(Stored data entries)
>>
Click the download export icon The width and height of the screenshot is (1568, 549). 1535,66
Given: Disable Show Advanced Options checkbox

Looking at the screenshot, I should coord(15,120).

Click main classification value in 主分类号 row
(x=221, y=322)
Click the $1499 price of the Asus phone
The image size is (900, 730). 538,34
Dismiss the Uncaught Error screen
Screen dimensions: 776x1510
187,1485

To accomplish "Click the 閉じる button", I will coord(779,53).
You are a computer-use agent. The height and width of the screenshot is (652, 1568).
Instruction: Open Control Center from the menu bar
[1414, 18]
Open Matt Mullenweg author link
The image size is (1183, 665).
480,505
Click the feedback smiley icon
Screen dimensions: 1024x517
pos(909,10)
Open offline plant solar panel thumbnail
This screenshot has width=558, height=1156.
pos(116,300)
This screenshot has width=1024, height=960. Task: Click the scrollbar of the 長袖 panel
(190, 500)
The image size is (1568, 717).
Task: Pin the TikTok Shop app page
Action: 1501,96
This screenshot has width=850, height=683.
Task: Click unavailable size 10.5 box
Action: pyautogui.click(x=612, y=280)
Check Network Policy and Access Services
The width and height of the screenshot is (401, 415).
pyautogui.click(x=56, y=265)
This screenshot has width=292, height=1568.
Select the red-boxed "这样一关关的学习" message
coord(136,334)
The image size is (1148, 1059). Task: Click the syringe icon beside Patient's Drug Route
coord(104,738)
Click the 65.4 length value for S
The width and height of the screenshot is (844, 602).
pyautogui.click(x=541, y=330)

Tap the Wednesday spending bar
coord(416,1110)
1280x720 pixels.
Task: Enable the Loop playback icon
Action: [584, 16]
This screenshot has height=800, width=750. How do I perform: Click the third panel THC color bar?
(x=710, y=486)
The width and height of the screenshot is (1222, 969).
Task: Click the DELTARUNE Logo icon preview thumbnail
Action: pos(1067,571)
<<
Exactly as they appear, print the lines from the one holding "Instruction: Open Control" through the final line of the entries, and no others.

Answer to the problem:
Instruction: Open Control Center from the menu bar
[1414, 18]
Open Matt Mullenweg author link
The image size is (1183, 665).
480,505
Click the feedback smiley icon
Screen dimensions: 1024x517
pos(909,10)
Open offline plant solar panel thumbnail
This screenshot has width=558, height=1156.
pos(116,300)
This screenshot has width=1024, height=960. Task: Click the scrollbar of the 長袖 panel
(190, 500)
The image size is (1568, 717).
Task: Pin the TikTok Shop app page
Action: 1501,96
This screenshot has width=850, height=683.
Task: Click unavailable size 10.5 box
Action: pyautogui.click(x=612, y=280)
Check Network Policy and Access Services
The width and height of the screenshot is (401, 415).
pyautogui.click(x=56, y=265)
This screenshot has width=292, height=1568.
Select the red-boxed "这样一关关的学习" message
coord(136,334)
The image size is (1148, 1059). Task: Click the syringe icon beside Patient's Drug Route
coord(104,738)
Click the 65.4 length value for S
The width and height of the screenshot is (844, 602).
pyautogui.click(x=541, y=330)

Tap the Wednesday spending bar
coord(416,1110)
1280x720 pixels.
Task: Enable the Loop playback icon
Action: [584, 16]
This screenshot has height=800, width=750. How do I perform: Click the third panel THC color bar?
(x=710, y=486)
The width and height of the screenshot is (1222, 969).
Task: Click the DELTARUNE Logo icon preview thumbnail
Action: pos(1067,571)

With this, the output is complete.